A step towards DORA Compliance

By Moussa Ouedraogo March 7, 2023

A step towards DORA Compliance

Most organizations, regardless of the vertical, are often engaged in complex and massive interconnections leading to some security challenges. As a result, individual and local initiatives alone may not suffice to effectively defend against current and future threats. Indeed, more synergy and collaboration amongst companies that are “shareholders in security” hence affected by the breach from others, is essential. Recent EU cybersecurity initiatives including the NIS/NIS2 and DORA for the financial sector have ought to address the cybersecurity and resilience of both, organizations delivering essential and vital services on the one hand, and the financial services, on the other. According to both regulations, cyber risks from third party organizations and the ensuing disruption cannot be effectively managed without due attention to the supply chain risk management.

To minimize the impact of such disruptions, organizations develop cyber resilience strategy including business continuity plans (BCP) to prepare in advance of a disruption.
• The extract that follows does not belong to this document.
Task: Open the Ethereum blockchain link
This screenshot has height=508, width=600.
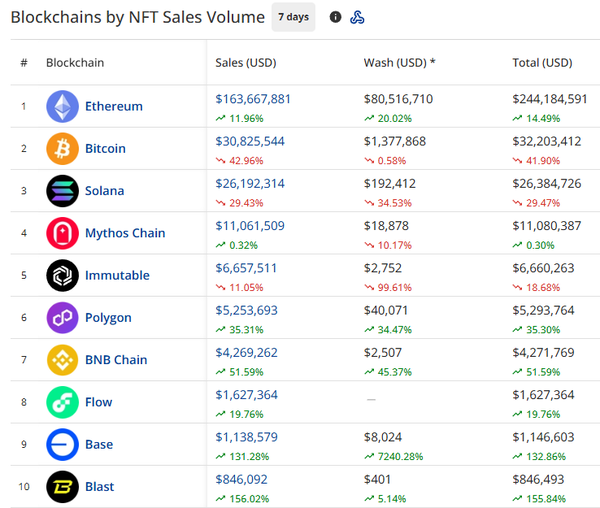Action: click(113, 107)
Of course, the proliferation and sophistication of recent attacks means BC Planning gives the opportunity to organizations to reduce the impact of disaster by planning out procedures and steps to resume operations before the event occurs. In that vein of idea, Global cybersecurity and ICT leaders have issued frameworks and recommendations: ENISA for instance issued a threat landscape analysis for attacks and recommendations for mitigating Supply chain security risks. With major exploit happening from vulnerability at Software level, Google introduced, in June 2021, an End-to-End Framework for ensuring the integrity of software artifacts throughout the software supply chain called SLSA (Supply chain Levels for Software Artifacts).

The Digital Operations Resilience Act (DORA) which was validation end of last year, is the European Union’s attempt to streamline the third-party risk management process across financial institution. As such, DORA aims to bolster operational resilience within the financial industry so that business continuity can be guaranteed even while an organization’s ICT is suffering disruptions such as a cyber-attack. The core principle from DORA includes: (i) The strong implementation of risk management practices; (ii) awareness & management of third parties risks effective detection & response, and (iii) a comprehensive business continuity policy along with disaster and recovery plans to adequately react to identified security incidents and to ensure the resilience, continuity, and availability of ICT systems.

In line with the European initiative, the Horizon Europe Project CS AWARE NEXT offers a pragmatic means to enhancing resilience and security in the context of local or regional interdependent organizations. CS AWARE NEXT offers an opportunity for organizations to implement both DORA in the following ways:

  • A Soft system analysis leading offers the opportunity to organization to understand their dependencies with their parties hence providing a baseline for adequately managing third party risks.
  • A business continuity deviation or risk specification model which enables BC manager to specify events conducive service delivery impairment.
  • Means to detect Business continuity related incidents
  • Means to elaborate and trigger a recovery plan based on key indicators such as RTO & RPOs
  • The recovery module in CS AWARE NEXT purports to ensure key services within an organization are rapidly (taking account of RTO and RPO) brought back in operation following a security incident.

By adopting CS Awareness sought solutions, organizations are increasing their state of resilience against service crippling attacks while aligning themselves to emerging regulations such DORA or NIST.